> [Instructions for the task]: In the listing below, the answer starts at the line that has "Given: Click the green" and stops after the line that has "The image size is (627, 642)."; please repeat that part exactly and nothing more.
[[ Dataset records open ]]
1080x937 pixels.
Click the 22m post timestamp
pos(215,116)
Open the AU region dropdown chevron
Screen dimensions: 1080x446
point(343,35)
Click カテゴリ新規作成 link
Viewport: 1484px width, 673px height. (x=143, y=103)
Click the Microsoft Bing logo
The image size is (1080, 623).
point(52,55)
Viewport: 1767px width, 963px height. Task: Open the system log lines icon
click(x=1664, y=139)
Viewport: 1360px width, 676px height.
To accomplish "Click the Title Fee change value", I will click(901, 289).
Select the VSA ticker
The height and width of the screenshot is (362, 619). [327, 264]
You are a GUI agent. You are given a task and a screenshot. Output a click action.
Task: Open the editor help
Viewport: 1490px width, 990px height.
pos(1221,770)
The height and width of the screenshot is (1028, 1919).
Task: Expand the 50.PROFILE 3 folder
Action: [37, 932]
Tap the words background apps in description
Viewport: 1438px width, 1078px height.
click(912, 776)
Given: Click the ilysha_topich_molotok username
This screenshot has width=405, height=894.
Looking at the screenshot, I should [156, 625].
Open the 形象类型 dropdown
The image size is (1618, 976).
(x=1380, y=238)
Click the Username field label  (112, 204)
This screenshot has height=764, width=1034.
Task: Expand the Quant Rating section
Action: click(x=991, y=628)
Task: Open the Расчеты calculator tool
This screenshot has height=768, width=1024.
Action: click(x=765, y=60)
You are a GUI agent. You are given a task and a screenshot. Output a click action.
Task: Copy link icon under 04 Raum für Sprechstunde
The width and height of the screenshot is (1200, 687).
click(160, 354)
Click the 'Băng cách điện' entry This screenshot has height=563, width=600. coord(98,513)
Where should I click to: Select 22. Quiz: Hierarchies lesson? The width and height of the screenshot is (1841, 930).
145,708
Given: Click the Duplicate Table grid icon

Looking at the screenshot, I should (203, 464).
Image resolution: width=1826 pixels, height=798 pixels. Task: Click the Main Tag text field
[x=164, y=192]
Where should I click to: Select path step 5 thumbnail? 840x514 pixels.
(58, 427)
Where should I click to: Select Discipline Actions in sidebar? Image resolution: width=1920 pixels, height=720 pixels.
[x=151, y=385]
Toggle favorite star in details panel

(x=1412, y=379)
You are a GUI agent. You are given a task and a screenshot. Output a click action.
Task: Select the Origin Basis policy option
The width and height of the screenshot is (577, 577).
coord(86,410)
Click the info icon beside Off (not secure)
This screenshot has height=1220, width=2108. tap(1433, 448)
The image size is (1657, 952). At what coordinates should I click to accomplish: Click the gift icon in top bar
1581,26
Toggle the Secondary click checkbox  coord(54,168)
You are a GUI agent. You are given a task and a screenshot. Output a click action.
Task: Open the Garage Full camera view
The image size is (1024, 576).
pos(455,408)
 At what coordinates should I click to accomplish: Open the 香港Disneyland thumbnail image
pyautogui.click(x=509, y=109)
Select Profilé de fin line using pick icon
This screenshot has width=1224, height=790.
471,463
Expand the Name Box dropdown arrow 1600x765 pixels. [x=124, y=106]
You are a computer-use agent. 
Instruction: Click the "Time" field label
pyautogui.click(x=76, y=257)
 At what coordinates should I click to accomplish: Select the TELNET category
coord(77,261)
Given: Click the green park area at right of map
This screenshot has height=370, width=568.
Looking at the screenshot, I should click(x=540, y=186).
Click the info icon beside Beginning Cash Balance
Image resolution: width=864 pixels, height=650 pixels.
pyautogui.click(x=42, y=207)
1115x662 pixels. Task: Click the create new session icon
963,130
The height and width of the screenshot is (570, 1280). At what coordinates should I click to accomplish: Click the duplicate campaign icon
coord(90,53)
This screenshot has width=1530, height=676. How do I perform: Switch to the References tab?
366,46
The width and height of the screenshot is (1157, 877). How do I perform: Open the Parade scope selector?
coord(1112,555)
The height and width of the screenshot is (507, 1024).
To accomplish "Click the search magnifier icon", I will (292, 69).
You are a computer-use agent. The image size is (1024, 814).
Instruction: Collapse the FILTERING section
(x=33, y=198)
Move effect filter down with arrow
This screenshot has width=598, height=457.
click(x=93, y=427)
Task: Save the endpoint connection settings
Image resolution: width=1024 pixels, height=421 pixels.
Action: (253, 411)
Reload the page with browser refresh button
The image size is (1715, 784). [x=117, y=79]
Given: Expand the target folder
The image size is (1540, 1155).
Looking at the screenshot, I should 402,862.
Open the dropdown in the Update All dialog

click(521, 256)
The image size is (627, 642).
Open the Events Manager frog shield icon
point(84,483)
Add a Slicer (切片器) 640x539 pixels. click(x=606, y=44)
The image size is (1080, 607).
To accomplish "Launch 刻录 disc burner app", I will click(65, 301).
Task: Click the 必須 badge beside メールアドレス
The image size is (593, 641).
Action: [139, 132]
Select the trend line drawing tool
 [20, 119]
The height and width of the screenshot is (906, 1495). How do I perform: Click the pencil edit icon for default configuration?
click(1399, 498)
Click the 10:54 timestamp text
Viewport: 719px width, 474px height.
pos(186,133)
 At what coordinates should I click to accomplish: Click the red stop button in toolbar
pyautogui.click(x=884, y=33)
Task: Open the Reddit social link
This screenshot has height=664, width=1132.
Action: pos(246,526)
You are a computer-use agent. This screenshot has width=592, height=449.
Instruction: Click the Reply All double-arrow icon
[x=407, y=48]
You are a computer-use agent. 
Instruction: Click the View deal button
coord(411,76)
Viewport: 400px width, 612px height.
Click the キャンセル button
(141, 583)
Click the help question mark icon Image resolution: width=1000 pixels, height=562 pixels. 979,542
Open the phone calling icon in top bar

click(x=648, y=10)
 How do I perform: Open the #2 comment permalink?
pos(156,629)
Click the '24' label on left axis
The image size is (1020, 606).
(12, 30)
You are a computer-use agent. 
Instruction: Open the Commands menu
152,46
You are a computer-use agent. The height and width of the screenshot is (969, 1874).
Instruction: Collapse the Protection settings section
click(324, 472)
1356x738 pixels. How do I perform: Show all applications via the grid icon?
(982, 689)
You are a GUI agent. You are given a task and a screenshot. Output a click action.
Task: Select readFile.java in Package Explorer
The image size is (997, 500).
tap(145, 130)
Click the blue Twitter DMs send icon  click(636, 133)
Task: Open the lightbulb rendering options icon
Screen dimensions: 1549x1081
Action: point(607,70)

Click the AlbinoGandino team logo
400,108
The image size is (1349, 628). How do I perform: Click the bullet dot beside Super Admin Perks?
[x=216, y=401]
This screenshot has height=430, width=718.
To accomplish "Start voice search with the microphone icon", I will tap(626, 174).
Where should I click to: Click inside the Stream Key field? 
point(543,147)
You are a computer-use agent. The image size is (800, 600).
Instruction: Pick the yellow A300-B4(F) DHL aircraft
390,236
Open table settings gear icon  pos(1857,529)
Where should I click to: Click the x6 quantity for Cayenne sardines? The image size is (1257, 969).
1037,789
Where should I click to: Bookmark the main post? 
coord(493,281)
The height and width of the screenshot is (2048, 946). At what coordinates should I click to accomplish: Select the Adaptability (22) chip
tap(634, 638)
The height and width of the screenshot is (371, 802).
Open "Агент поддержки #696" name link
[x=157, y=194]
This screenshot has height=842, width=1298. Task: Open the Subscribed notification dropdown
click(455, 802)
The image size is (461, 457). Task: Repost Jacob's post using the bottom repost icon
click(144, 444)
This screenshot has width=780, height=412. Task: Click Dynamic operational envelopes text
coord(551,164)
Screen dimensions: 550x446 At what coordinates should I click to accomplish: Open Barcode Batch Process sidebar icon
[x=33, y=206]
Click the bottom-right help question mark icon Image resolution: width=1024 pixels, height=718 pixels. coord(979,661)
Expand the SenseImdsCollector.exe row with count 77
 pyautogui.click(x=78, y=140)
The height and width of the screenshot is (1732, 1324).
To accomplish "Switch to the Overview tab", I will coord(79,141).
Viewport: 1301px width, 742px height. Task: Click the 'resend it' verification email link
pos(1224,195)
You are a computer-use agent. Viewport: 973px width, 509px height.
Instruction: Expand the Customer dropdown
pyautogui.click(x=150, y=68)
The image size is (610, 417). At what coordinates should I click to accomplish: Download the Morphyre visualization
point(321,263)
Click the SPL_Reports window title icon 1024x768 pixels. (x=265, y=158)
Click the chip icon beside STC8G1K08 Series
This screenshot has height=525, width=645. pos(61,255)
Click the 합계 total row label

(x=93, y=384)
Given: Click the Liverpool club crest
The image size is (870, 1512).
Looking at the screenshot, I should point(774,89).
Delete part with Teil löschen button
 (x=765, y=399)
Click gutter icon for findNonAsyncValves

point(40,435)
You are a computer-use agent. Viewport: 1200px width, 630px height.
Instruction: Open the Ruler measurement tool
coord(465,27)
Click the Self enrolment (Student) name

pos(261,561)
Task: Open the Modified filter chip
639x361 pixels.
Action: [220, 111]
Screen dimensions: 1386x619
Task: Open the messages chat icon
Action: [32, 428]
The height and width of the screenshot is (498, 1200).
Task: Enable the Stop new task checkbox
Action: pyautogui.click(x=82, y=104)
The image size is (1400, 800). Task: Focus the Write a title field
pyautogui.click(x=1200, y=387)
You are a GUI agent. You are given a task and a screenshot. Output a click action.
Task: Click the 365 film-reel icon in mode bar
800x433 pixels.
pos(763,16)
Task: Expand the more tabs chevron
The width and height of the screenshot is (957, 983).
[[ Dataset records closed ]]
> [Task solution]:
Given: Click the green park area at right of map
This screenshot has height=370, width=568.
Looking at the screenshot, I should click(x=540, y=186).
Click the info icon beside Beginning Cash Balance
Image resolution: width=864 pixels, height=650 pixels.
pyautogui.click(x=42, y=207)
1115x662 pixels. Task: Click the create new session icon
963,130
The height and width of the screenshot is (570, 1280). At what coordinates should I click to accomplish: Click the duplicate campaign icon
coord(90,53)
This screenshot has width=1530, height=676. How do I perform: Switch to the References tab?
366,46
The width and height of the screenshot is (1157, 877). How do I perform: Open the Parade scope selector?
coord(1112,555)
The height and width of the screenshot is (507, 1024).
To accomplish "Click the search magnifier icon", I will (292, 69).
You are a computer-use agent. The image size is (1024, 814).
Instruction: Collapse the FILTERING section
(x=33, y=198)
Move effect filter down with arrow
This screenshot has width=598, height=457.
click(x=93, y=427)
Task: Save the endpoint connection settings
Image resolution: width=1024 pixels, height=421 pixels.
Action: (253, 411)
Reload the page with browser refresh button
The image size is (1715, 784). [x=117, y=79]
Given: Expand the target folder
The image size is (1540, 1155).
Looking at the screenshot, I should 402,862.
Open the dropdown in the Update All dialog

click(521, 256)
The image size is (627, 642).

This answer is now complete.